The historic preservation group Landmarks Illinois said the wooden bridge in Richmond is one if its 2023 Most Endangered Historic Places in Illinois.
The W.A. McConnell Foundation, named after the village’s founder and founded in May 2021, nominated the bridge for inclusion on the endangered list. Member Allison Kessel Clark wrote the nomination.
“Through lack of attention and basic maintenance, irreplaceable history can be lost forever. Richmond’s historic wooden bridge is quietly suffering this fate. Once a popular and beloved landmark, this bridge – and its now-gone twin – formed a practical connection in a frontier community that had been previously divided by a railway,” Kessel Clark’s application reads.
Believed to date from the 1850s, the bridge on George Street, between Main and Charles streets, is one of two bridges that once connected the east and west sides of Richmond over the Chicago and Northwestern Rail Line tracks. The second bridge on Broadway Street was closed in the winter of 1985-86 and later torn down, according to Northwest Herald stories at the time.
Kessel Clark remembers driving over those bridges in a school bus in the 1970s and 1980s, often without thinking about the structure under them.
“It did what it was supposed to do,” Kessel Clark said, which was get students across the railroad tracks.

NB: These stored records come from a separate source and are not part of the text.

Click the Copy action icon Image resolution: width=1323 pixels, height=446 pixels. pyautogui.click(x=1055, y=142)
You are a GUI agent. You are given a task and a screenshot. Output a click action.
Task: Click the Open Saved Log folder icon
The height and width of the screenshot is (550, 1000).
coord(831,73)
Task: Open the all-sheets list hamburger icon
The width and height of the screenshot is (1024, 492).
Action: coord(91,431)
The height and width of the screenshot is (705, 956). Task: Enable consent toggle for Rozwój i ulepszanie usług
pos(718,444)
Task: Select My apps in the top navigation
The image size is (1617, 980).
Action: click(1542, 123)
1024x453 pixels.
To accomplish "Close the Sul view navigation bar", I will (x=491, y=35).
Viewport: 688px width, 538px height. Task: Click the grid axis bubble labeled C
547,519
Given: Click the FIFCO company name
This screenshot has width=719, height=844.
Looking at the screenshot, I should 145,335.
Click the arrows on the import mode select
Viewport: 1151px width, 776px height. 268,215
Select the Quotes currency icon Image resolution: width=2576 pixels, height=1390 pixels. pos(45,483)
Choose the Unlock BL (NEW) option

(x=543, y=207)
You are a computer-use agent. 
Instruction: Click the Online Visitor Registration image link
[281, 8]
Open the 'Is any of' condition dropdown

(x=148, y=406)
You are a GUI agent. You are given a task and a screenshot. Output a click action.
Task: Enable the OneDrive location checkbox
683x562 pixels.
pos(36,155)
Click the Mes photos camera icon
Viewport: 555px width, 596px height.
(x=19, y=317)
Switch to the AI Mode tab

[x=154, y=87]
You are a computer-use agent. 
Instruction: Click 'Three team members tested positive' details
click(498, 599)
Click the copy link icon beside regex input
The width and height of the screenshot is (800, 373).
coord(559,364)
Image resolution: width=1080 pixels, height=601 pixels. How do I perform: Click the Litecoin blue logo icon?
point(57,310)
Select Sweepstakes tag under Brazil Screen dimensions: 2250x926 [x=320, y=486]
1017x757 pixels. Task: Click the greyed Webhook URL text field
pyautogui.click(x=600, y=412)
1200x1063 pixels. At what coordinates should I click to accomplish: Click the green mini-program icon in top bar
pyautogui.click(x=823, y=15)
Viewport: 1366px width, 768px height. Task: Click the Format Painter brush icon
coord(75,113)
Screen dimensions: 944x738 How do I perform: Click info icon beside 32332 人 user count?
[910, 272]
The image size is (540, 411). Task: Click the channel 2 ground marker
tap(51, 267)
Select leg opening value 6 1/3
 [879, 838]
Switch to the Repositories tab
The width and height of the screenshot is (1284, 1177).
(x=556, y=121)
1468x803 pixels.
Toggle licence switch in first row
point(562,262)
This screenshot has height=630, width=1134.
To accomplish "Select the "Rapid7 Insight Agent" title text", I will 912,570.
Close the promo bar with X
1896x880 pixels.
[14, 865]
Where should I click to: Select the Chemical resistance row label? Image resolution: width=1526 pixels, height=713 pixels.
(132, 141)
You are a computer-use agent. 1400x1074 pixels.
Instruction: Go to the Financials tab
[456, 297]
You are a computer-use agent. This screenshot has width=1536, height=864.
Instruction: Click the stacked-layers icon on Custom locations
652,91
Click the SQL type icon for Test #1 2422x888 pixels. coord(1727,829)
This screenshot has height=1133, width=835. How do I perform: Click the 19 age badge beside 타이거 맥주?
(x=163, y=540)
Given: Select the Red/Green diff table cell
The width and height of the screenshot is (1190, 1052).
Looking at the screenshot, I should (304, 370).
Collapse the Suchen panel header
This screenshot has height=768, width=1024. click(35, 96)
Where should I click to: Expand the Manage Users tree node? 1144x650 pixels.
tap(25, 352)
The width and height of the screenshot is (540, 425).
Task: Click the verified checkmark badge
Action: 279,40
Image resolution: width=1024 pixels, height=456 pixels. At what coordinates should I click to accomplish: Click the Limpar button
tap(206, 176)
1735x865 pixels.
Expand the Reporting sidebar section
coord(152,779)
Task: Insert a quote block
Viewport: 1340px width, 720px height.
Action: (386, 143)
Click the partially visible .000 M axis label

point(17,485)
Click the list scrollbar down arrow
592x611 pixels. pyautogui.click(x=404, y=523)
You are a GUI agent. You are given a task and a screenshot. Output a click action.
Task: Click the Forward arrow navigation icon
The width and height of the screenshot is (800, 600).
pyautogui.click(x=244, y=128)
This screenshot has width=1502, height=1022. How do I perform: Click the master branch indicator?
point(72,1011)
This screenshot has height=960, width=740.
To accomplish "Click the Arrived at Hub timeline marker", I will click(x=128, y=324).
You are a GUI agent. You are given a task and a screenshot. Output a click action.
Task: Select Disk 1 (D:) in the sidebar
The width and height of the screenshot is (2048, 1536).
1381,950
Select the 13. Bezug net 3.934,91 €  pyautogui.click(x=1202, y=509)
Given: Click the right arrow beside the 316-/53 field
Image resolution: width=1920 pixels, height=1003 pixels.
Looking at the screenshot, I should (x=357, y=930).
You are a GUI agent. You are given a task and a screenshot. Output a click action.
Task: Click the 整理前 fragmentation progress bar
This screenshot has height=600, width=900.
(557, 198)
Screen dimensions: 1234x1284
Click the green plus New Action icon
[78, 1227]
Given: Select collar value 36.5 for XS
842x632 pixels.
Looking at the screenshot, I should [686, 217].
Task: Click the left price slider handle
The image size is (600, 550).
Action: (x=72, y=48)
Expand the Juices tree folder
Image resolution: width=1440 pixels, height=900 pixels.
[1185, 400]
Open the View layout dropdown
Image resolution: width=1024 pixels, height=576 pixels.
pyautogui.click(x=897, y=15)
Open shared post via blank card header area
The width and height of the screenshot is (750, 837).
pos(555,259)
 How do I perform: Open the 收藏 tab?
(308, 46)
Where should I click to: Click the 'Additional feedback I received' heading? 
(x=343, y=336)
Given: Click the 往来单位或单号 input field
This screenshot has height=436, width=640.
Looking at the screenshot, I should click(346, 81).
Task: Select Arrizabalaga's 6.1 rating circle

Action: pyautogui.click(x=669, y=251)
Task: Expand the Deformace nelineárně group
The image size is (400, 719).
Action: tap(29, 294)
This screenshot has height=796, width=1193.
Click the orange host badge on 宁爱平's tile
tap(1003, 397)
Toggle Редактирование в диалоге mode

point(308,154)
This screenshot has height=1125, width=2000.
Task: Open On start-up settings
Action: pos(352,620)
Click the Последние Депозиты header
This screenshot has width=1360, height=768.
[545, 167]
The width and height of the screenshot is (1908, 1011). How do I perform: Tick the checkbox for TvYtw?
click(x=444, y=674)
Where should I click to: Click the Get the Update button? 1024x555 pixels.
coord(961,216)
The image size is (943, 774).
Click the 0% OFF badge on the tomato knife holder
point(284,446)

Cars can’t drive over it, but people can walk over it. Our engineering firm gave it a safety check. Walking on it is fine. Cars are not.”
— Richmond Village President Toni Wardanian
Although it is nice for the bridge to bring attention to Richmond, Village President Toni Wardanian said, she’s unsure why the bridge was included in the endangered list.
“Cars can’t drive over it, but people can walk over it. Our engineering firm gave it a safety check. Walking on it is fine. Cars are not,” Wardanian said.
The George Street bridge has been open only to pedestrians and bikers since summer 1986, according to reports at the time. It is featured on the village logo, Wardanian said.
McHenry County Historical Society and Museum Administrator Kurt Begalka called the bridge a symbol of Richmond, as recognizable to residents as the Long Grove covered bridge.
The village “is taking a little bit more of an optimistic view of the condition of the bridge,” Begalka said.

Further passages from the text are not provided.